GOAL: Transcribe all of the data below line for line, keeping every character unchanged.

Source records
_ _ _ _ _ _ _
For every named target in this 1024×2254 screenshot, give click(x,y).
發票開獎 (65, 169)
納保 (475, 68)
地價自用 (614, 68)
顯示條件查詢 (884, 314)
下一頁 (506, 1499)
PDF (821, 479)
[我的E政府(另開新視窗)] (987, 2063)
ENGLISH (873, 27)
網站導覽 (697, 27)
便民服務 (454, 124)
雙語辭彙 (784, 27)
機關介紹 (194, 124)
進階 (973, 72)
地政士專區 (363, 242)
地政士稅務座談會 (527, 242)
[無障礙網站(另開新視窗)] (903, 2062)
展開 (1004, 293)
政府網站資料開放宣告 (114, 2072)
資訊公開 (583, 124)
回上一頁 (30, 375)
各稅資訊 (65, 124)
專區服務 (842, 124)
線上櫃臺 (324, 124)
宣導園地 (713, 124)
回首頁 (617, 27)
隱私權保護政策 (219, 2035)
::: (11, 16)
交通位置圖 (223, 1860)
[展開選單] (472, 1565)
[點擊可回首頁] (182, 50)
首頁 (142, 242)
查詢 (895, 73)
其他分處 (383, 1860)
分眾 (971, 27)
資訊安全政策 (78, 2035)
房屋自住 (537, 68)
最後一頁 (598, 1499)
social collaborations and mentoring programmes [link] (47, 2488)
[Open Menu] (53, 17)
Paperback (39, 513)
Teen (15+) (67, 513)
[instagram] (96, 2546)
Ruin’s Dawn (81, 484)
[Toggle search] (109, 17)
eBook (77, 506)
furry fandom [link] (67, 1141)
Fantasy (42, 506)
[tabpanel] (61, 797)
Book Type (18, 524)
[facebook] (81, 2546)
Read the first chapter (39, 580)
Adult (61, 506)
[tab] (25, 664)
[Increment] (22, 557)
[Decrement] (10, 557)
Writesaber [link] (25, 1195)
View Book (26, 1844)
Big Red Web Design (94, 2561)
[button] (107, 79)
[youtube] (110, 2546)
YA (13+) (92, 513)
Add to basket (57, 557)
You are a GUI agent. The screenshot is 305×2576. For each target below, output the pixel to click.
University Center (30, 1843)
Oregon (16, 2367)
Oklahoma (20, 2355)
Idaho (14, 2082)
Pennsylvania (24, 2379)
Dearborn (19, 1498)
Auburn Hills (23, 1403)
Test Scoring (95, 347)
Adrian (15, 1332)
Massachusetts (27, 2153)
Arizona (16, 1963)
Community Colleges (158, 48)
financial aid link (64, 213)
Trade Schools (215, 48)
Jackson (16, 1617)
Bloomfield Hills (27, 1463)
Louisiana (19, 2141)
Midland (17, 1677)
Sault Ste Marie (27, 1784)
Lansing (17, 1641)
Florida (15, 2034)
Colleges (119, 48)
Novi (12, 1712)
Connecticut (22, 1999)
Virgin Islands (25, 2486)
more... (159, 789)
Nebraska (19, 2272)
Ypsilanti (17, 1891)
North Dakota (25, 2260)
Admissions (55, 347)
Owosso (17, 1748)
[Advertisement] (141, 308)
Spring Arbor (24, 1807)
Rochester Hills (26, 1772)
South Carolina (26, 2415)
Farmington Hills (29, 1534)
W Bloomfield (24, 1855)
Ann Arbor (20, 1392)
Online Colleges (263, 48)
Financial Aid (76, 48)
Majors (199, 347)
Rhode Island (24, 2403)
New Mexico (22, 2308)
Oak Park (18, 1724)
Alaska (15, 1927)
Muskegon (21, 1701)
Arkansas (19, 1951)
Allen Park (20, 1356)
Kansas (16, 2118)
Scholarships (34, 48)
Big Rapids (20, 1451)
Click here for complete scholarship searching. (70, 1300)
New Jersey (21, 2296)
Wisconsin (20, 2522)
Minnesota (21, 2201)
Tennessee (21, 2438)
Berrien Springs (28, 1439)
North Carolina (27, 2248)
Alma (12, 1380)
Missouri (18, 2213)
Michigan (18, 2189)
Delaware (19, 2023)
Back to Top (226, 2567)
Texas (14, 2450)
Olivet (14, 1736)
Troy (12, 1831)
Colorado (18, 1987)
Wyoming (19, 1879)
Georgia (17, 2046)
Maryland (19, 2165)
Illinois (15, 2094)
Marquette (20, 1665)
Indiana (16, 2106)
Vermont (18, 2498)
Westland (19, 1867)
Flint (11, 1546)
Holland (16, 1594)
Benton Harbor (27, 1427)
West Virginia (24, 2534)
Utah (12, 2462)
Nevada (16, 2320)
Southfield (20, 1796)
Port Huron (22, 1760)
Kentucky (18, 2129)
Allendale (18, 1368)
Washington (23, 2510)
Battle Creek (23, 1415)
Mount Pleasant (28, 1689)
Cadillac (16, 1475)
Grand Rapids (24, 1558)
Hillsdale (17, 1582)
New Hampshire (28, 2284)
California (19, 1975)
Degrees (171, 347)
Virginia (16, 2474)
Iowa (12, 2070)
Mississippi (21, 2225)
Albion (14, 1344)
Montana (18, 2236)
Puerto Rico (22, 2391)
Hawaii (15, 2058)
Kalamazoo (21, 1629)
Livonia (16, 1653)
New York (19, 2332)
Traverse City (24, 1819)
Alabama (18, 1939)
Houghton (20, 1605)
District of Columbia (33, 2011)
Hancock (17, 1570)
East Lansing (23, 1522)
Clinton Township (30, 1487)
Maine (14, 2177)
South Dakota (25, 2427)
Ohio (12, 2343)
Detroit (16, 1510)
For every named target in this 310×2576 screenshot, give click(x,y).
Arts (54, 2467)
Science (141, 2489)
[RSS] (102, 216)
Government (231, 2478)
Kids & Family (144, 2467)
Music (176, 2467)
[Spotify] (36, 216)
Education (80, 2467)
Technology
_ _ _ _ _ _ _
RESULT:
For every named target in this 1024×2254 screenshot, give click(x,y).
發票開獎 (65, 169)
納保 (475, 68)
地價自用 (614, 68)
顯示條件查詢 (884, 314)
下一頁 (506, 1499)
PDF (821, 479)
[我的E政府(另開新視窗)] (987, 2063)
ENGLISH (873, 27)
網站導覽 (697, 27)
便民服務 (454, 124)
雙語辭彙 (784, 27)
機關介紹 (194, 124)
進階 (973, 72)
地政士專區 (363, 242)
地政士稅務座談會 (527, 242)
[無障礙網站(另開新視窗)] (903, 2062)
展開 (1004, 293)
政府網站資料開放宣告 (114, 2072)
資訊公開 (583, 124)
回上一頁 (30, 375)
各稅資訊 (65, 124)
專區服務 (842, 124)
線上櫃臺 (324, 124)
宣導園地 (713, 124)
回首頁 (617, 27)
隱私權保護政策 (219, 2035)
::: (11, 16)
交通位置圖 (223, 1860)
[展開選單] (472, 1565)
[點擊可回首頁] (182, 50)
首頁 (142, 242)
查詢 (895, 73)
其他分處 (383, 1860)
分眾 (971, 27)
資訊安全政策 (78, 2035)
房屋自住 (537, 68)
最後一頁 (598, 1499)
social collaborations and mentoring programmes [link] (47, 2488)
[Open Menu] (53, 17)
Paperback (39, 513)
Teen (15+) (67, 513)
[instagram] (96, 2546)
Ruin’s Dawn (81, 484)
[Toggle search] (109, 17)
eBook (77, 506)
furry fandom [link] (67, 1141)
Fantasy (42, 506)
[tabpanel] (61, 797)
Book Type (18, 524)
[facebook] (81, 2546)
Read the first chapter (39, 580)
Adult (61, 506)
[tab] (25, 664)
[Increment] (22, 557)
[Decrement] (10, 557)
Writesaber [link] (25, 1195)
View Book (26, 1844)
Big Red Web Design (94, 2561)
[button] (107, 79)
[youtube] (110, 2546)
YA (13+) (92, 513)
Add to basket (57, 557)
You are a GUI agent. The screenshot is 305×2576. For each target below, output the pixel to click.
University Center (30, 1843)
Oregon (16, 2367)
Oklahoma (20, 2355)
Idaho (14, 2082)
Pennsylvania (24, 2379)
Dearborn (19, 1498)
Auburn Hills (23, 1403)
Test Scoring (95, 347)
Adrian (15, 1332)
Massachusetts (27, 2153)
Arizona (16, 1963)
Community Colleges (158, 48)
financial aid link (64, 213)
Trade Schools (215, 48)
Jackson (16, 1617)
Bloomfield Hills (27, 1463)
Louisiana (19, 2141)
Midland (17, 1677)
Sault Ste Marie (27, 1784)
Lansing (17, 1641)
Florida (15, 2034)
Colleges (119, 48)
Novi (12, 1712)
Connecticut (22, 1999)
Virgin Islands (25, 2486)
more... (159, 789)
Nebraska (19, 2272)
Ypsilanti (17, 1891)
North Dakota (25, 2260)
Admissions (55, 347)
Owosso (17, 1748)
[Advertisement] (141, 308)
Spring Arbor (24, 1807)
Rochester Hills (26, 1772)
South Carolina (26, 2415)
Farmington Hills (29, 1534)
W Bloomfield (24, 1855)
Ann Arbor (20, 1392)
Online Colleges (263, 48)
Financial Aid (76, 48)
Majors (199, 347)
Rhode Island (24, 2403)
New Mexico (22, 2308)
Oak Park (18, 1724)
Alaska (15, 1927)
Muskegon (21, 1701)
Arkansas (19, 1951)
Allen Park (20, 1356)
Kansas (16, 2118)
Scholarships (34, 48)
Big Rapids (20, 1451)
Click here for complete scholarship searching. (70, 1300)
New Jersey (21, 2296)
Wisconsin (20, 2522)
Minnesota (21, 2201)
Tennessee (21, 2438)
Berrien Springs (28, 1439)
North Carolina (27, 2248)
Alma (12, 1380)
Missouri (18, 2213)
Michigan (18, 2189)
Delaware (19, 2023)
Back to Top (226, 2567)
Texas (14, 2450)
Olivet (14, 1736)
Troy (12, 1831)
Colorado (18, 1987)
Wyoming (19, 1879)
Georgia (17, 2046)
Maryland (19, 2165)
Illinois (15, 2094)
Marquette (20, 1665)
Indiana (16, 2106)
Vermont (18, 2498)
Westland (19, 1867)
Flint (11, 1546)
Holland (16, 1594)
Benton Harbor (27, 1427)
West Virginia (24, 2534)
Utah (12, 2462)
Nevada (16, 2320)
Southfield (20, 1796)
Port Huron (22, 1760)
Kentucky (18, 2129)
Allendale (18, 1368)
Washington (23, 2510)
Battle Creek (23, 1415)
Mount Pleasant (28, 1689)
Cadillac (16, 1475)
Grand Rapids (24, 1558)
Hillsdale (17, 1582)
New Hampshire (28, 2284)
California (19, 1975)
Degrees (171, 347)
Virginia (16, 2474)
Iowa (12, 2070)
Mississippi (21, 2225)
Albion (14, 1344)
Montana (18, 2236)
Puerto Rico (22, 2391)
Hawaii (15, 2058)
Kalamazoo (21, 1629)
Livonia (16, 1653)
New York (19, 2332)
Traverse City (24, 1819)
Alabama (18, 1939)
Houghton (20, 1605)
District of Columbia (33, 2011)
Hancock (17, 1570)
East Lansing (23, 1522)
Clinton Township (30, 1487)
Maine (14, 2177)
South Dakota (25, 2427)
Ohio (12, 2343)
Detroit (16, 1510)
For every named target in this 310×2576 screenshot, give click(x,y).
Arts (54, 2467)
Science (141, 2489)
[RSS] (102, 216)
Government (231, 2478)
Kids & Family (144, 2467)
Music (176, 2467)
[Spotify] (36, 216)
Education (80, 2467)
Technology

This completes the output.